How to Choose the Right Surge Arrester?
Surge arresters that protect electronic devices and systems against high voltages are widely used as electrical protection systems. Full protection against high voltage pulses can only be achieved by using these equipment correctly. For this reason, it is very important that surge arresters are selected in accordance with our facilities or structures.
With the increasing awareness of internal lightning systems, the idea that the market share in the sector has increased has brought different searches to the agenda. Therefore, it is inevitable to be faced with a process in which alternatives on this subject are gradually increasing. It is impossible to say that there is a drawback to the increase of products in similar segments in a product group or the numerical increase of different alternatives, provided that segmentation definitions are made correctly... However, the fact that the situations that lead to concept confusion are in parallel with this increase can make the subject annoying.
Why should a surge arrester be used?
There are electrical protection systems designed to protect the devices and system against high voltages and lightning strikes coming to buildings and facilities. One of these protection systems is surge arrester. The surge arrester gradually reduces the large current pulses and transmits them to the ground. It also prevents power interruptions that may occur due to high voltage where it is used and reduces the high voltage to a level that will not harm the network. Thus, we safely transmit a high voltage pulse coming to our facility to the ground by damping and neutralising it. This is of great importance in terms of facility safety and business continuity.
Surge arresters provide a safe working environment by protecting the system to which they are connected from the effects of switching elements, harmonics and voltage fluctuations that cause sudden voltage pulses.
What should be considered in surge arrester selection?

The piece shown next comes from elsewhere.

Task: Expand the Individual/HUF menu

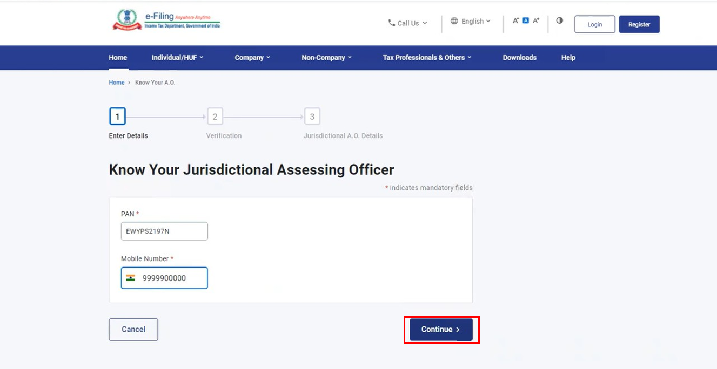Action: click(x=177, y=57)
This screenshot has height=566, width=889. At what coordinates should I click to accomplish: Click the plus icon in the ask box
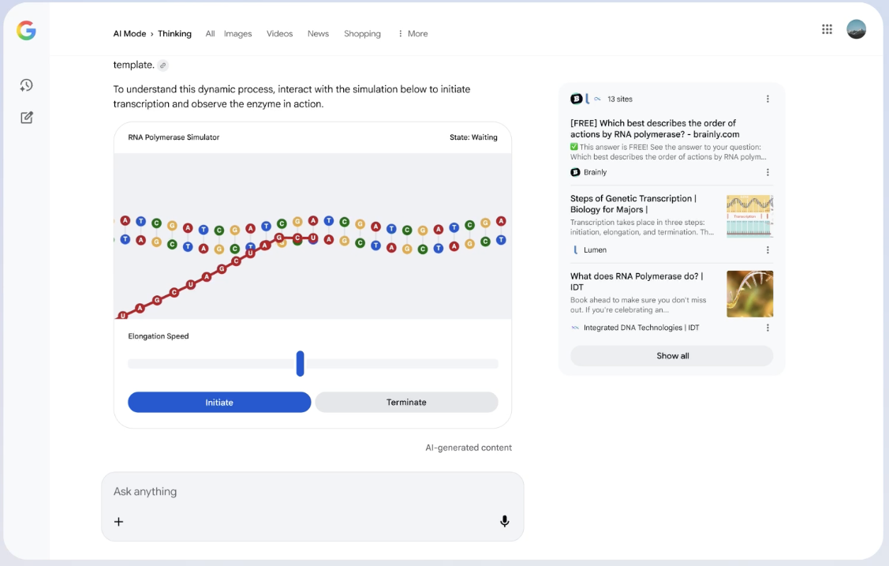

Surge arresters prevent damage to the devices and systems they are responsible for protecting by switching off in the system. In order for surge arresters to protect by switching off, the operating voltage must be lower than the voltage value determined on the part with the weakest insulation point on the system it protects. If the voltage value is high, the surge arrester will not be able to switch off and prevent damage to the system to which it is connected for protection.
Especially in class B (10/350) products, the lack of technical equivalents of the concepts specified in the market and in many technical specifications has started to create problems from time to time. The lack of a parallelism between the technical data stated on the labelling values and the technical data added to the general discourse is an important handicap for the customer. Let's take a brief look at what kind of drawbacks this may have:
1- Under normal conditions, the kA value in surge arresters is given separately for each line. For example, when a definition and demand such as 100 kA arises in a product, it is very difficult to find the equivalent. Because there are different units such as In (nominal pulse current value), Imax (maximum pulse current value) It (total current value) in a product. It should be accepted that all technical specifications are written based on the nominal current value. Because there is no value such as Imax in class B products. Therefore, looking at the In level per phase can help to avoid all misunderstandings.
2- It is a big problem that the Up value is never mentioned. Because this is the point where we can see the main function of the surge arrester. In other words, we can understand the level at which the resulting lightning voltage is reduced.
Far from all these technical data, offering different products to the same demand takes its place on the agenda as an issue that should be considered for the user. Because especially nowadays, there may be a situation such as trying to make sales with different technical data during 100 kA demands at the level we call B + C. When a demand is made on the technical value of a B + C product, the product in question is the technical value of the B class. For example, when a 100 kA B + C class surge arrester is requested, you must be offered a product with at least 100 kA as the neutral value In of class B. However, when a product with an Imax value of 100 kA is recommended, there is no possibility that the product in question is a value belonging to class B.
It is very important to consider whether the purchased surge arrester can meet the need and to look at the In level of the same class when making a comparison between surge arresters. Otherwise, it may be inevitable to be deceived as well as paying much more than necessary for the product that he thinks he bought at an affordable price.